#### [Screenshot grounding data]

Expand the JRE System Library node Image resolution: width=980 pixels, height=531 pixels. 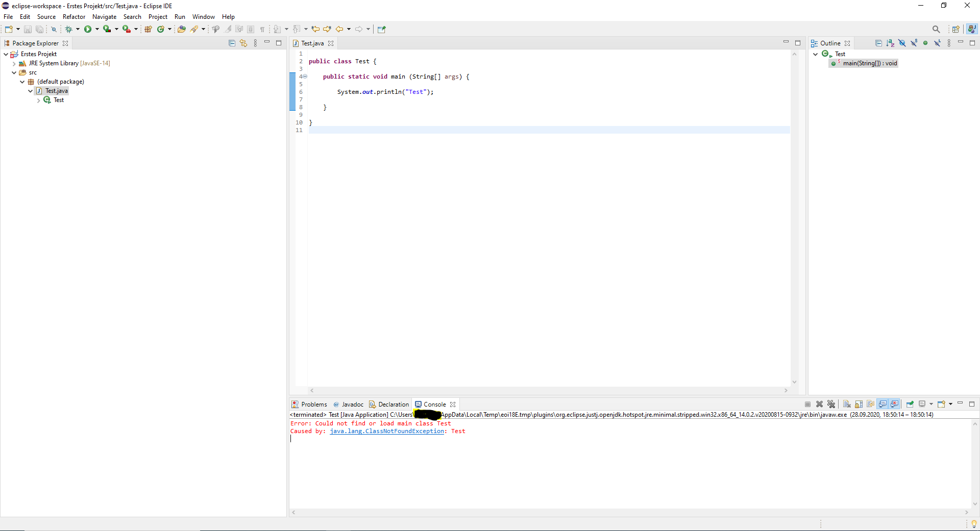[14, 64]
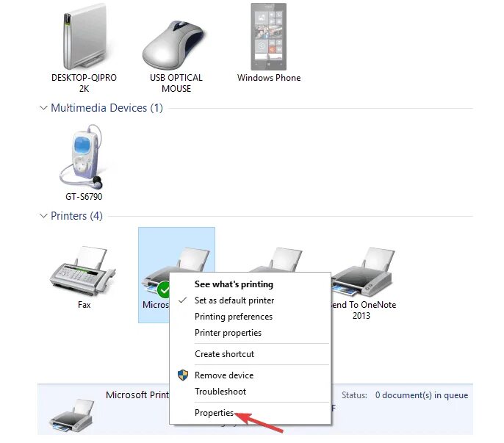Select the GT-S6790 multimedia device
The width and height of the screenshot is (504, 443).
click(x=84, y=162)
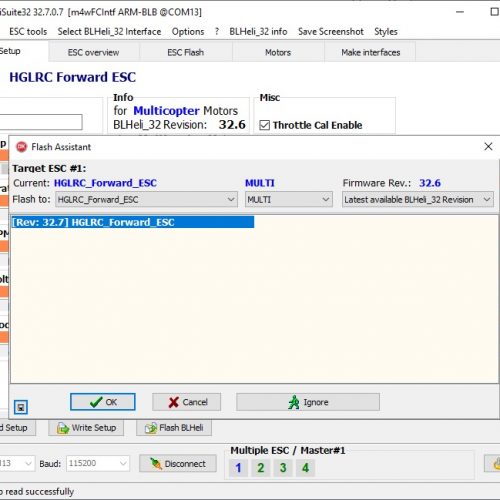Select ESC number 1 in Multiple ESC
Screen dimensions: 500x500
(x=238, y=468)
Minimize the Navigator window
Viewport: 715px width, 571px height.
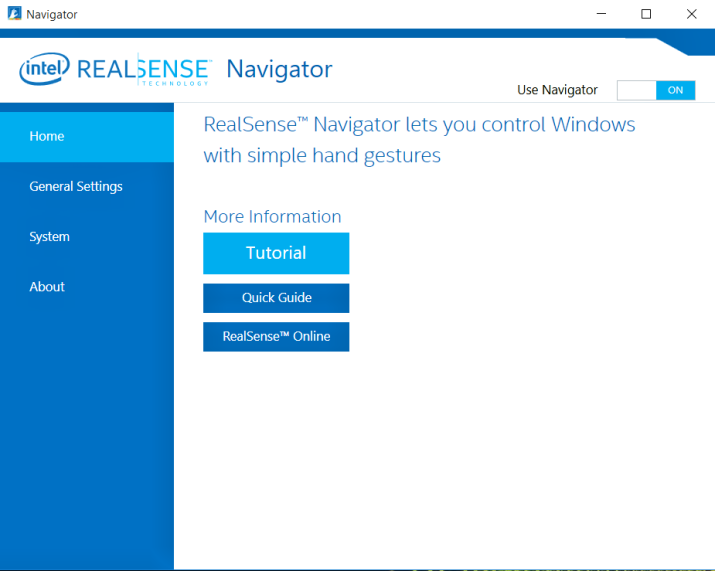pyautogui.click(x=601, y=14)
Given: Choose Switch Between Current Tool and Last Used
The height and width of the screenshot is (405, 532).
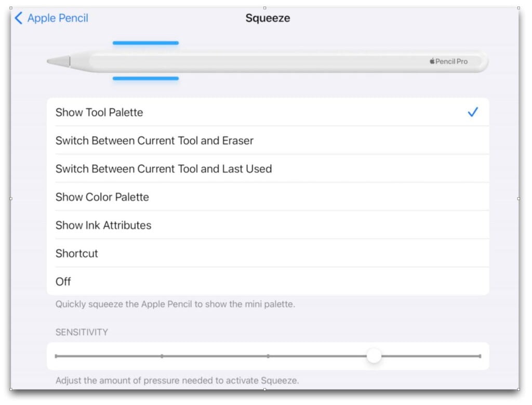Looking at the screenshot, I should pos(268,168).
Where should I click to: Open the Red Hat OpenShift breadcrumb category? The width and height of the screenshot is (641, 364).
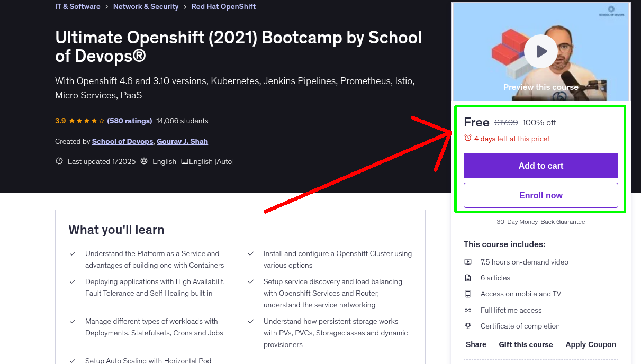click(223, 6)
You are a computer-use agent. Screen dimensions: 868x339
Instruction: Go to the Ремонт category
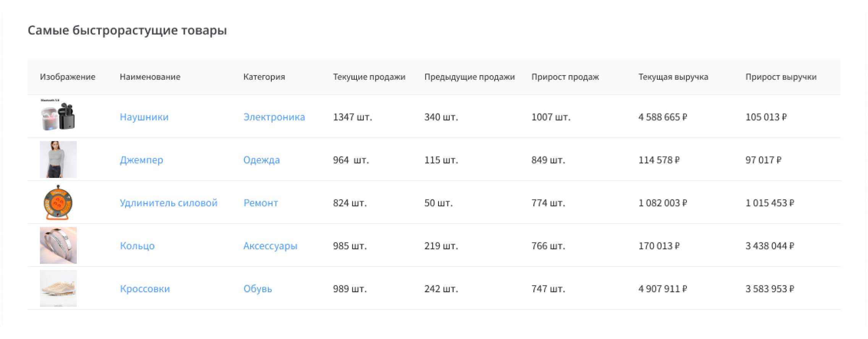pos(261,203)
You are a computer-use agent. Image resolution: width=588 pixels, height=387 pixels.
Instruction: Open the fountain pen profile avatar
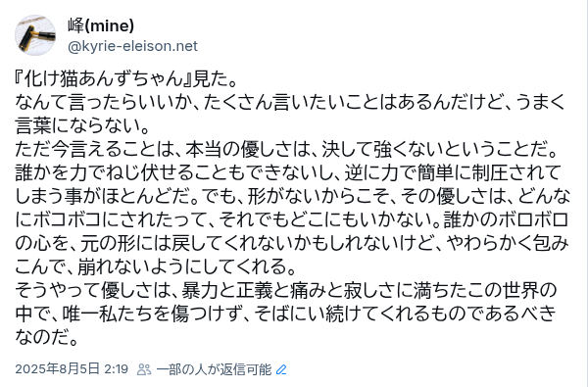point(35,35)
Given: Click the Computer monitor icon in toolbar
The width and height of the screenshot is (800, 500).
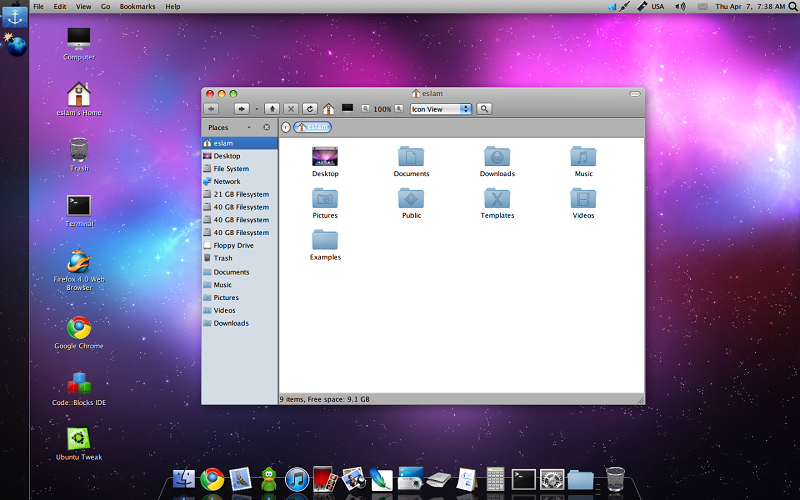Looking at the screenshot, I should [348, 108].

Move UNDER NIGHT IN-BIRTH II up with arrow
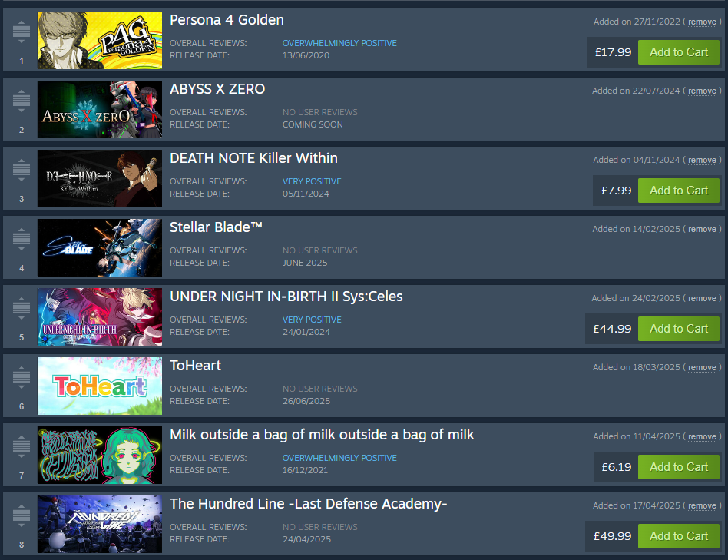22,299
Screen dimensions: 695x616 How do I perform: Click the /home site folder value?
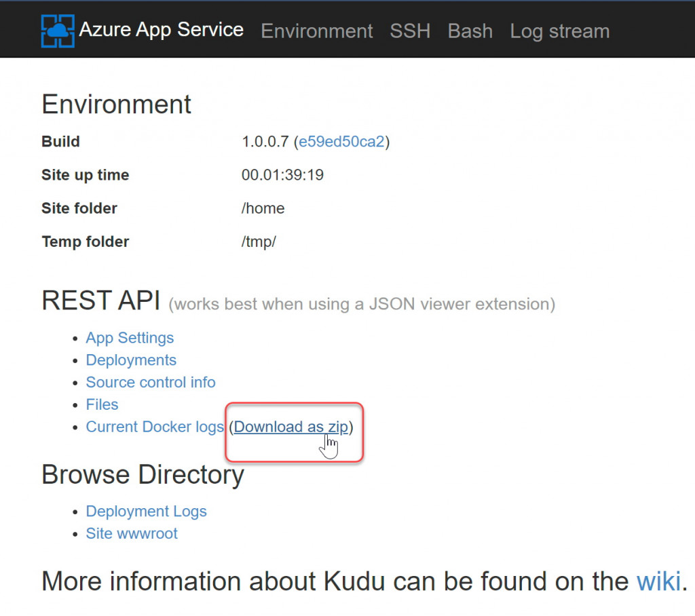263,208
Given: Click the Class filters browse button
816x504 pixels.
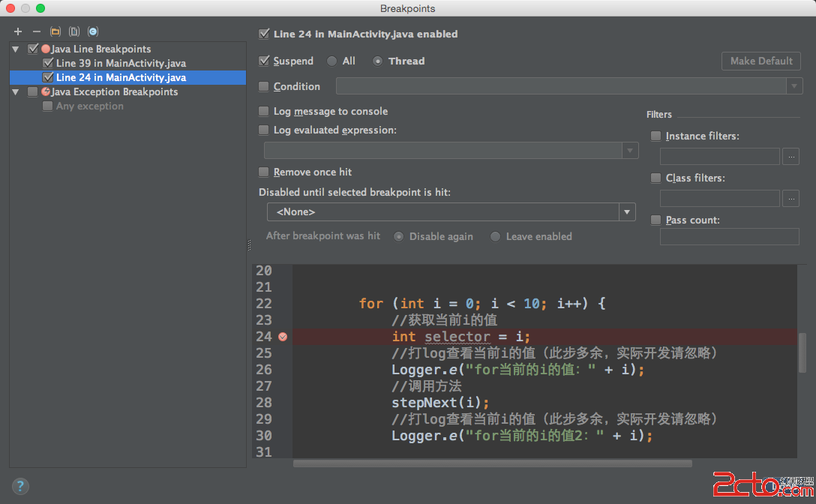Looking at the screenshot, I should click(x=791, y=199).
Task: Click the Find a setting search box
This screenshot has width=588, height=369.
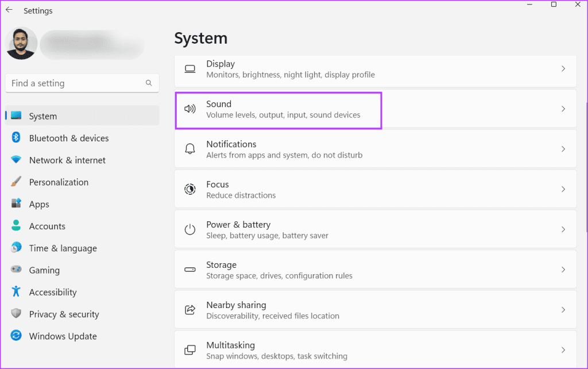Action: point(75,83)
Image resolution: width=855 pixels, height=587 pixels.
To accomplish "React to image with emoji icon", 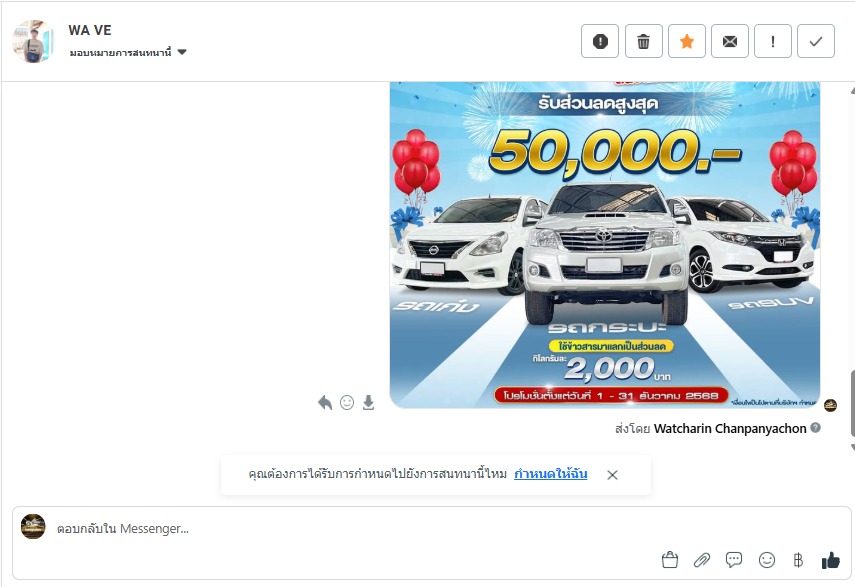I will pos(347,403).
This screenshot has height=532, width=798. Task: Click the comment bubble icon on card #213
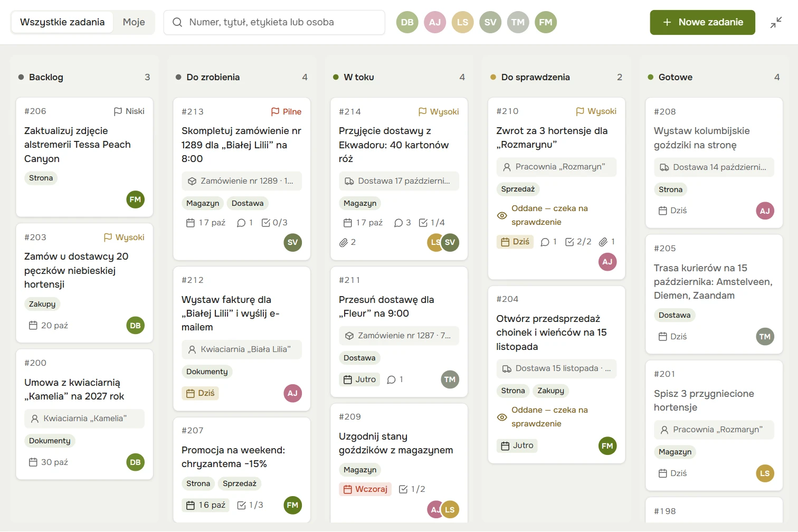pos(241,223)
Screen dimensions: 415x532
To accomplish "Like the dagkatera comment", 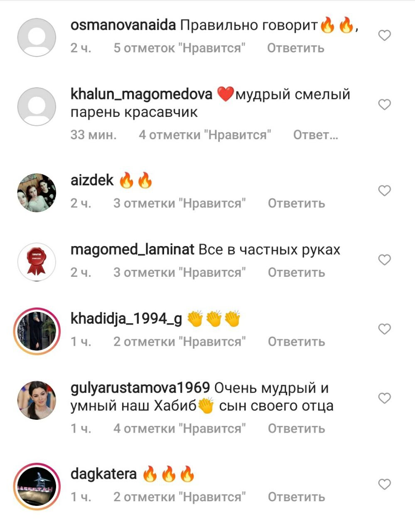I will point(385,484).
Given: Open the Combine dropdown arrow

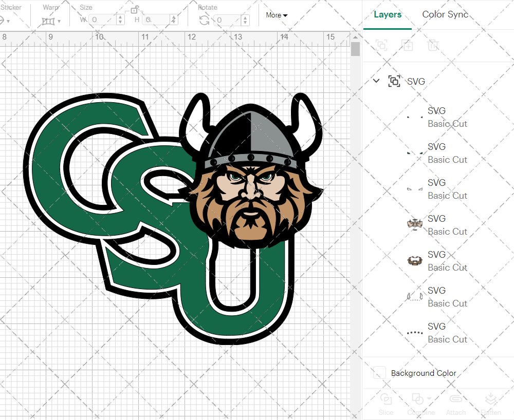Looking at the screenshot, I should coord(430,399).
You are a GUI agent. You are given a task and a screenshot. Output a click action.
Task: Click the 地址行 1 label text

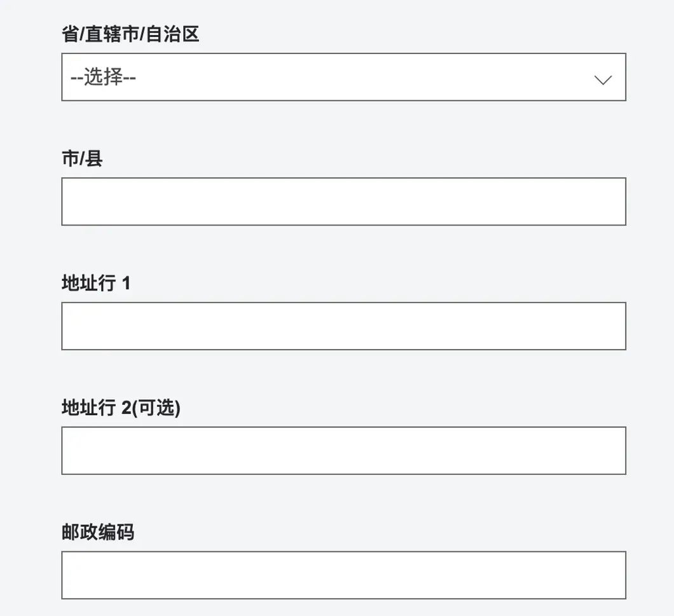[x=96, y=283]
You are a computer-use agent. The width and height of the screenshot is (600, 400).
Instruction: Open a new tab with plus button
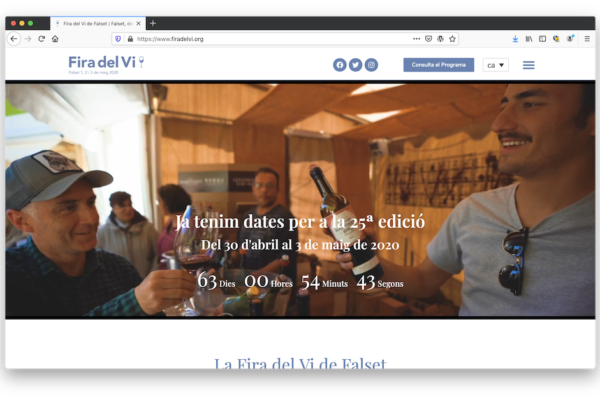point(153,23)
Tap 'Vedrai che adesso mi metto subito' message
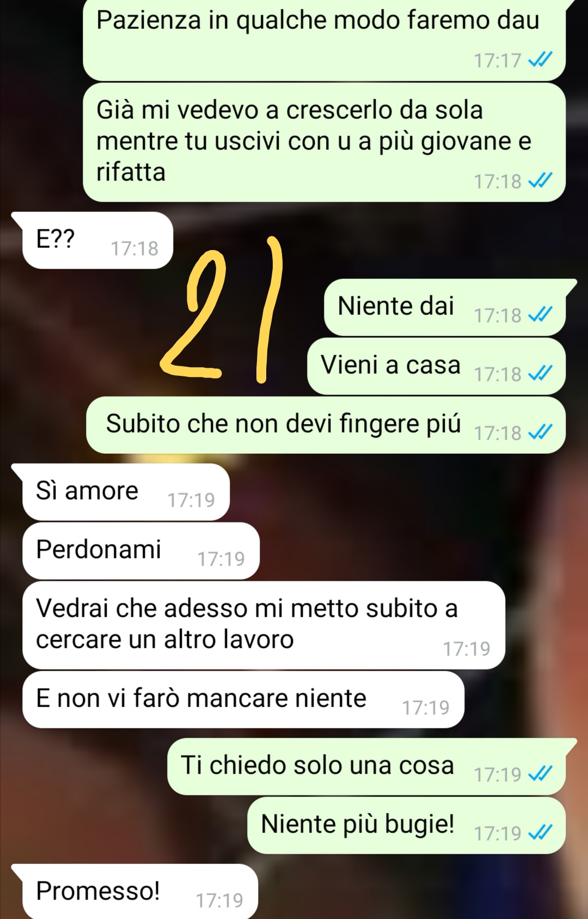The height and width of the screenshot is (919, 588). [x=264, y=625]
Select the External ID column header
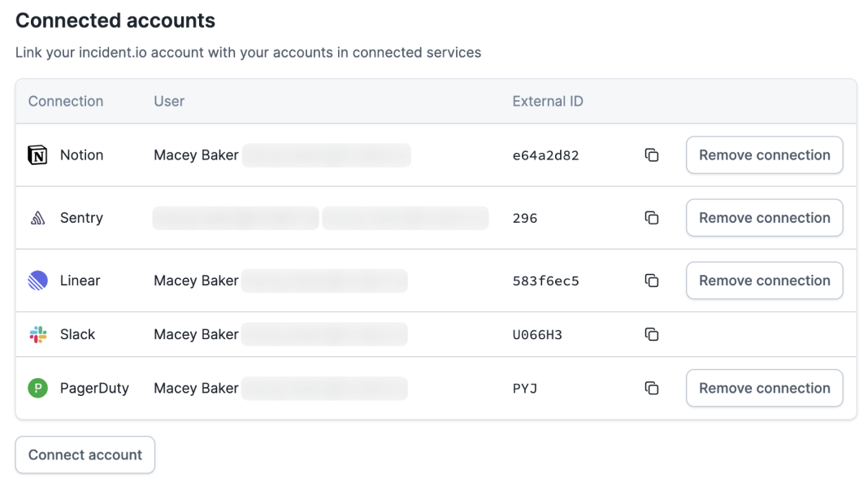 548,102
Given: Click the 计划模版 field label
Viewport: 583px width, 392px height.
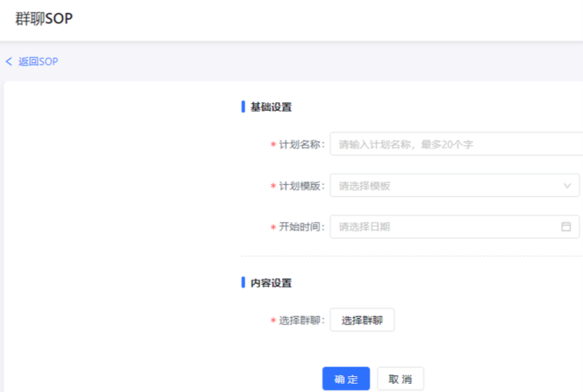Looking at the screenshot, I should (301, 186).
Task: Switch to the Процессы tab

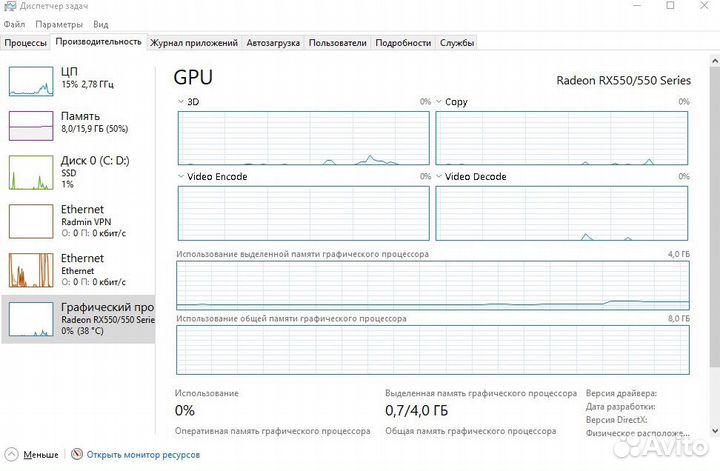Action: pyautogui.click(x=25, y=43)
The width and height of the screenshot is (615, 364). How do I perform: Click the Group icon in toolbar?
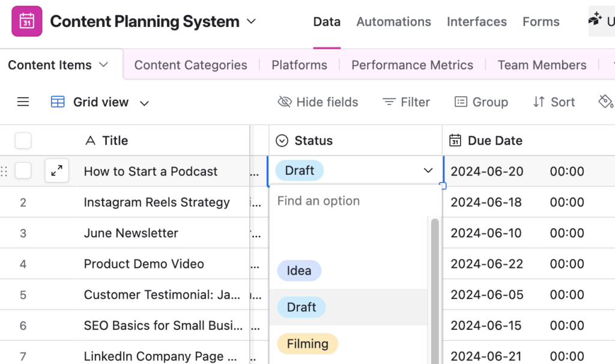pyautogui.click(x=461, y=102)
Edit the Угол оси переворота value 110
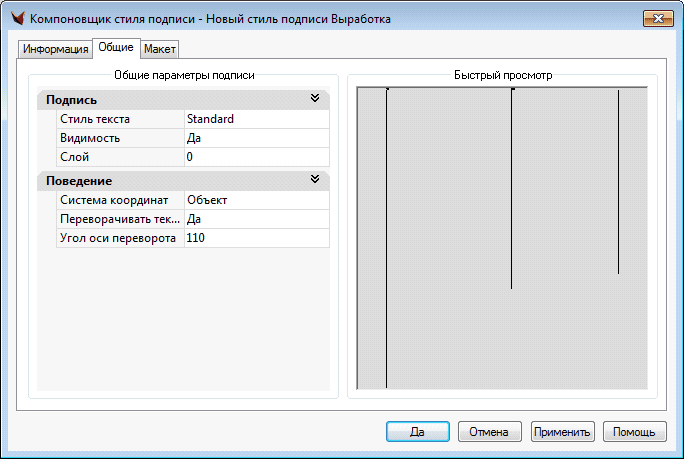 coord(256,238)
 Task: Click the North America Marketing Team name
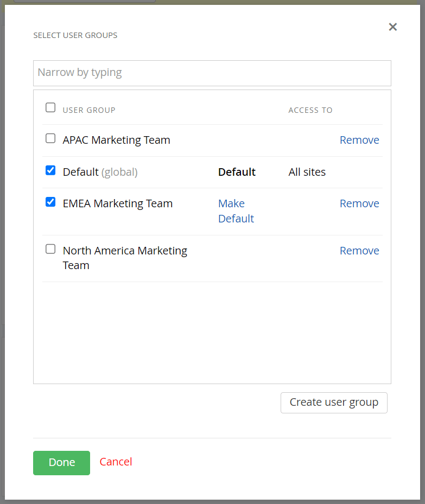click(x=125, y=258)
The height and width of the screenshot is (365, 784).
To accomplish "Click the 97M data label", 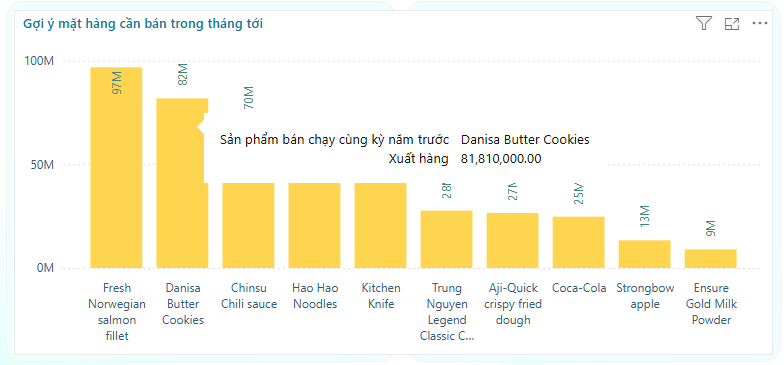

#### [YOUR TASK]
Write the number of lines above that contain the string "agent", and nothing besides.

#### [WRITTEN RESPONSE]
4